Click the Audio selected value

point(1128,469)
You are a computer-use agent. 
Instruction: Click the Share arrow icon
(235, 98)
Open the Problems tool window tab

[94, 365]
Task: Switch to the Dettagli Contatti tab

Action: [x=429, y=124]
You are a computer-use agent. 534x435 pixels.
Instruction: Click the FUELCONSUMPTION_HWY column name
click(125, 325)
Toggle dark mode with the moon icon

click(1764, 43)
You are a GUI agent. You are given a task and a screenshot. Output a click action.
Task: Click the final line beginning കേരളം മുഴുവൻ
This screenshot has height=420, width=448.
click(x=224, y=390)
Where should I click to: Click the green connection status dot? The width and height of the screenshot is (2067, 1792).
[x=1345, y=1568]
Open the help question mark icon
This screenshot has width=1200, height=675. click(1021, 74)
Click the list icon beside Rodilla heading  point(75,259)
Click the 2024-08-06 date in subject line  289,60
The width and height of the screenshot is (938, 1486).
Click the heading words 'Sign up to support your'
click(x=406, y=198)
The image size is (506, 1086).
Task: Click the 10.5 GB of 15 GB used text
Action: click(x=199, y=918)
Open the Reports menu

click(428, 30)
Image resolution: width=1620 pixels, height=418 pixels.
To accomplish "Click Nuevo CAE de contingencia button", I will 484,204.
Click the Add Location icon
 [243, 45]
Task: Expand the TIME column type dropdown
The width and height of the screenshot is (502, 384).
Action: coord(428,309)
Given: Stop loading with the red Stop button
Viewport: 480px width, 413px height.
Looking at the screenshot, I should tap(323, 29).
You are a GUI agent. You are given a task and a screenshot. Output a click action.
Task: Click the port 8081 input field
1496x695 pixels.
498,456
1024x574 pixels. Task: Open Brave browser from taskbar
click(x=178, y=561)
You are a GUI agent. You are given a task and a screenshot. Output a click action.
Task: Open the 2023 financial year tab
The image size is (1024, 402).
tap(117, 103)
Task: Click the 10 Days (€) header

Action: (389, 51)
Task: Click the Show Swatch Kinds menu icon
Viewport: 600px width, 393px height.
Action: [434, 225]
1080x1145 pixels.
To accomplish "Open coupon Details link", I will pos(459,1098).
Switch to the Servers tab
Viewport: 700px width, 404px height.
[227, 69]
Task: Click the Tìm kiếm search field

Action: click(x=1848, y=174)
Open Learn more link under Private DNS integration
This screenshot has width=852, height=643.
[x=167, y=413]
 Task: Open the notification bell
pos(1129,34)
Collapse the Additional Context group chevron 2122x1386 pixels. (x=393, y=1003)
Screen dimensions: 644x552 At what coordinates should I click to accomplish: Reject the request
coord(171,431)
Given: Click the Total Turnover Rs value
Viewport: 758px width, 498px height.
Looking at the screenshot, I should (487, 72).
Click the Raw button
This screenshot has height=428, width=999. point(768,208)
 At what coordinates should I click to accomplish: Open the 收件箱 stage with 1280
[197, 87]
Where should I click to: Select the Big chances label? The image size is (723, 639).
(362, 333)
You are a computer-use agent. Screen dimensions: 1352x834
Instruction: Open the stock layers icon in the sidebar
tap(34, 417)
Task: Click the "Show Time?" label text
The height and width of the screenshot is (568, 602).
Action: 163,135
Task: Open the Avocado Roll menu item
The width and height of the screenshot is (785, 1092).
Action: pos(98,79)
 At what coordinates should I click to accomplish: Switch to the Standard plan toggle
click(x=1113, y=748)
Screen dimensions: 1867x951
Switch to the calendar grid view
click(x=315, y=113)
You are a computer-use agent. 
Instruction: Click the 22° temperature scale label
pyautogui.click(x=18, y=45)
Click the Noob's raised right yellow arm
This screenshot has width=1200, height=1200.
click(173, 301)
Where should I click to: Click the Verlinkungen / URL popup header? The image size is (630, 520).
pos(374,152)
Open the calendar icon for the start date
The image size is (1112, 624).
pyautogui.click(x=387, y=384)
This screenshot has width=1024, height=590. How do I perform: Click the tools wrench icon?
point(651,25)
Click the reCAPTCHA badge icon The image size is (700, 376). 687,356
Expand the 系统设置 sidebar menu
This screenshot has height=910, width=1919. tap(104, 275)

• [WHAT YOU NEED TO DO]: Rewrite all of the data above, replacing "computer-use agent" with "desktop agent" and leaving everything else unchanged.

• [OUTPUT FOR THIS EXERCISE]:
Click the Audio selected value

point(1128,469)
You are a desktop agent. 
Instruction: Click the Share arrow icon
(235, 98)
Open the Problems tool window tab

[94, 365]
Task: Switch to the Dettagli Contatti tab

Action: [x=429, y=124]
You are a desktop agent. 534x435 pixels.
Instruction: Click the FUELCONSUMPTION_HWY column name
click(125, 325)
Toggle dark mode with the moon icon

click(1764, 43)
You are a GUI agent. You are given a task and a screenshot. Output a click action.
Task: Click the final line beginning കേരളം മുഴുവൻ
This screenshot has height=420, width=448.
click(x=224, y=390)
Where should I click to: Click the green connection status dot? The width and height of the screenshot is (2067, 1792).
[x=1345, y=1568]
Open the help question mark icon
This screenshot has width=1200, height=675. click(1021, 74)
Click the list icon beside Rodilla heading  point(75,259)
Click the 2024-08-06 date in subject line  289,60
The width and height of the screenshot is (938, 1486).
Click the heading words 'Sign up to support your'
click(x=406, y=198)
The image size is (506, 1086).
Task: Click the 10.5 GB of 15 GB used text
Action: click(x=199, y=918)
Open the Reports menu

click(428, 30)
Image resolution: width=1620 pixels, height=418 pixels.
To accomplish "Click Nuevo CAE de contingencia button", I will 484,204.
Click the Add Location icon
 [243, 45]
Task: Expand the TIME column type dropdown
The width and height of the screenshot is (502, 384).
Action: coord(428,309)
Given: Stop loading with the red Stop button
Viewport: 480px width, 413px height.
Looking at the screenshot, I should tap(323, 29).
You are a GUI agent. You are given a task and a screenshot. Output a click action.
Task: Click the port 8081 input field
1496x695 pixels.
498,456
1024x574 pixels. Task: Open Brave browser from taskbar
click(x=178, y=561)
You are a GUI agent. You are given a task and a screenshot. Output a click action.
Task: Open the 2023 financial year tab
The image size is (1024, 402).
tap(117, 103)
Task: Click the 10 Days (€) header

Action: (389, 51)
Task: Click the Show Swatch Kinds menu icon
Viewport: 600px width, 393px height.
Action: [434, 225]
1080x1145 pixels.
To accomplish "Open coupon Details link", I will pos(459,1098).
Switch to the Servers tab
Viewport: 700px width, 404px height.
[227, 69]
Task: Click the Tìm kiếm search field

Action: click(x=1848, y=174)
Open Learn more link under Private DNS integration
This screenshot has width=852, height=643.
[x=167, y=413]
 Task: Open the notification bell
pos(1129,34)
Collapse the Additional Context group chevron 2122x1386 pixels. (x=393, y=1003)
Screen dimensions: 644x552 At what coordinates should I click to accomplish: Reject the request
coord(171,431)
Given: Click the Total Turnover Rs value
Viewport: 758px width, 498px height.
Looking at the screenshot, I should (487, 72).
Click the Raw button
This screenshot has height=428, width=999. point(768,208)
 At what coordinates should I click to accomplish: Open the 收件箱 stage with 1280
[197, 87]
Where should I click to: Select the Big chances label? The image size is (723, 639).
(362, 333)
You are a desktop agent. Screen dimensions: 1352x834
Instruction: Open the stock layers icon in the sidebar
tap(34, 417)
Task: Click the "Show Time?" label text
The height and width of the screenshot is (568, 602).
Action: 163,135
Task: Open the Avocado Roll menu item
The width and height of the screenshot is (785, 1092).
Action: pos(98,79)
 At what coordinates should I click to accomplish: Switch to the Standard plan toggle
click(x=1113, y=748)
Screen dimensions: 1867x951
Switch to the calendar grid view
click(x=315, y=113)
You are a desktop agent. 
Instruction: Click the 22° temperature scale label
pyautogui.click(x=18, y=45)
Click the Noob's raised right yellow arm
This screenshot has width=1200, height=1200.
click(173, 301)
Where should I click to: Click the Verlinkungen / URL popup header? The image size is (630, 520).
pos(374,152)
Open the calendar icon for the start date
The image size is (1112, 624).
pyautogui.click(x=387, y=384)
This screenshot has width=1024, height=590. How do I perform: Click the tools wrench icon?
point(651,25)
Click the reCAPTCHA badge icon The image size is (700, 376). 687,356
Expand the 系统设置 sidebar menu
This screenshot has height=910, width=1919. tap(104, 275)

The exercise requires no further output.